● **Dataset excerpts**
——

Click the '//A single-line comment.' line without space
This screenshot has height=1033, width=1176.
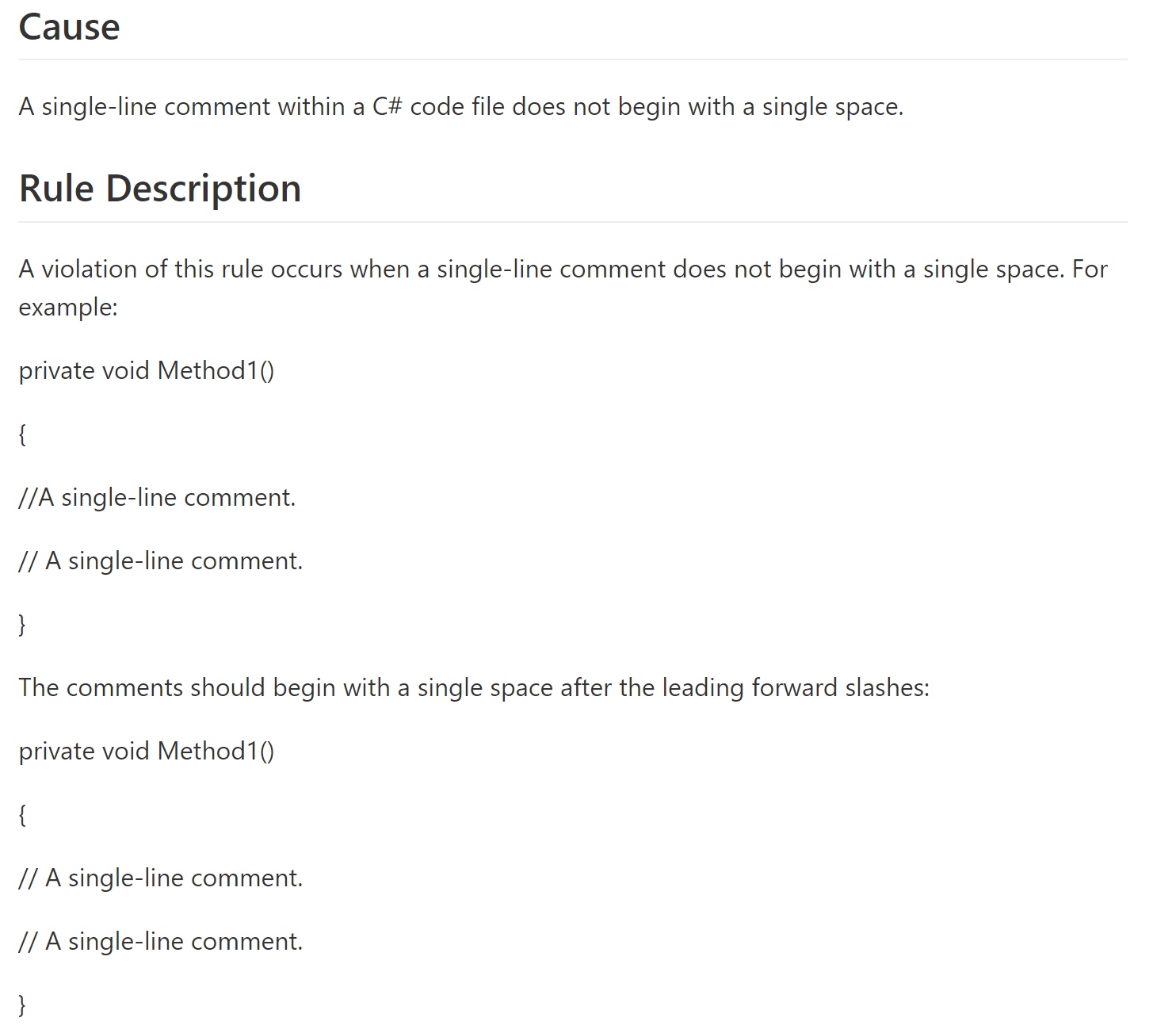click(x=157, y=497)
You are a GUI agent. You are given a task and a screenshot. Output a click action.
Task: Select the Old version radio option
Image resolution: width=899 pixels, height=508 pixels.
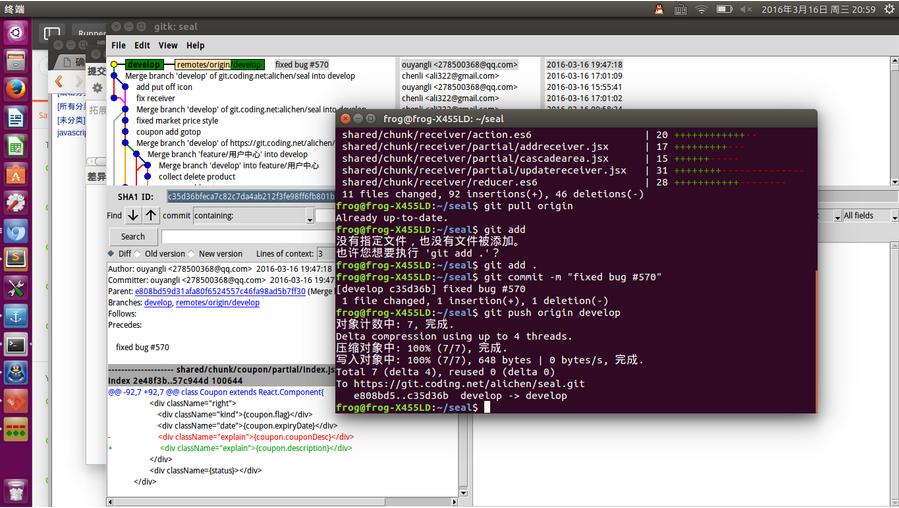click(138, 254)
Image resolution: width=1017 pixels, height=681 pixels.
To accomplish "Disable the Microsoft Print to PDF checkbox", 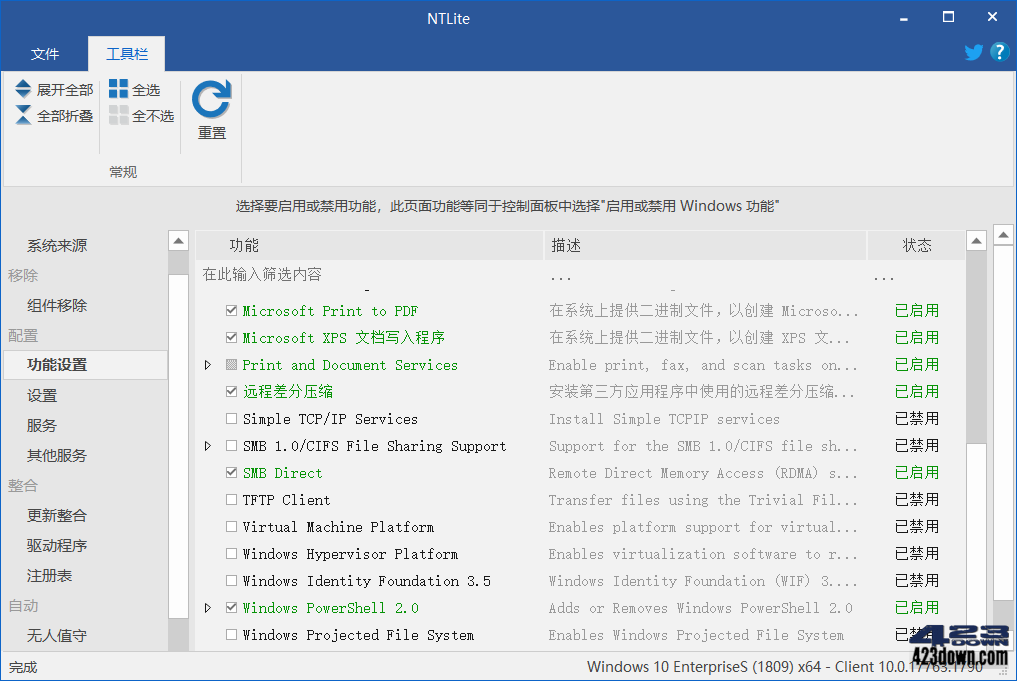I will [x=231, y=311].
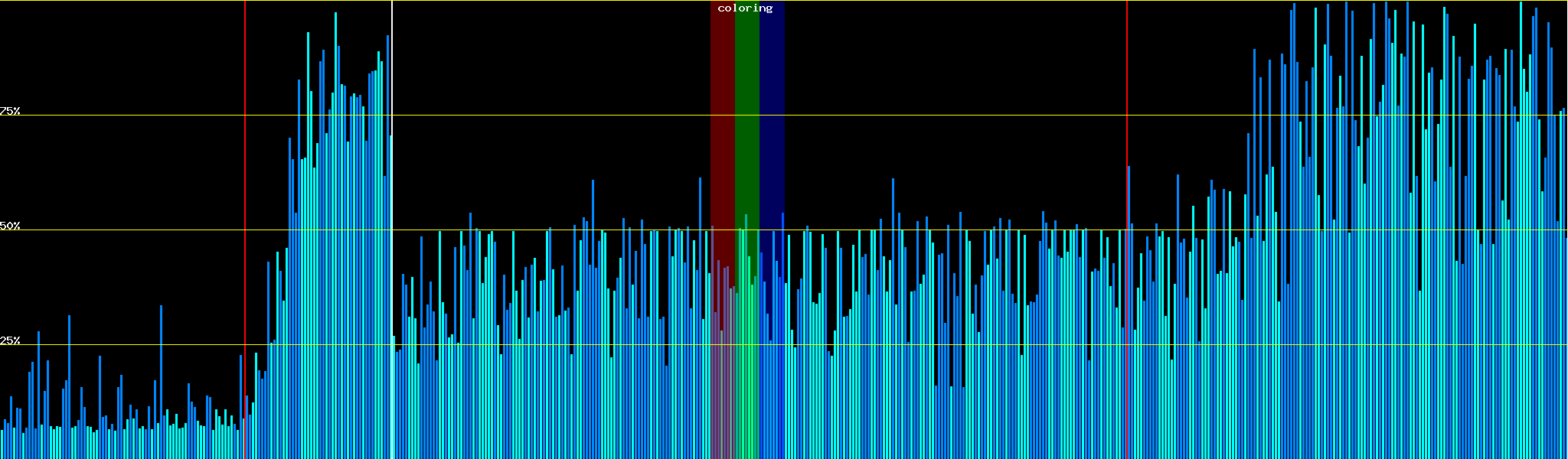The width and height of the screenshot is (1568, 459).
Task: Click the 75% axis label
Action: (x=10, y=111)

——

Using the data above, which lines fall from the one with "Task: Select the Old version radio option" through the one with "Image resolution: width=1017"? Repeat them exactly, ends included, minus any pictures.

● **Exercise response**
Task: Select the Old version radio option
Image resolution: width=899 pixels, height=508 pixels.
click(138, 254)
Image resolution: width=1017 pixels, height=681 pixels.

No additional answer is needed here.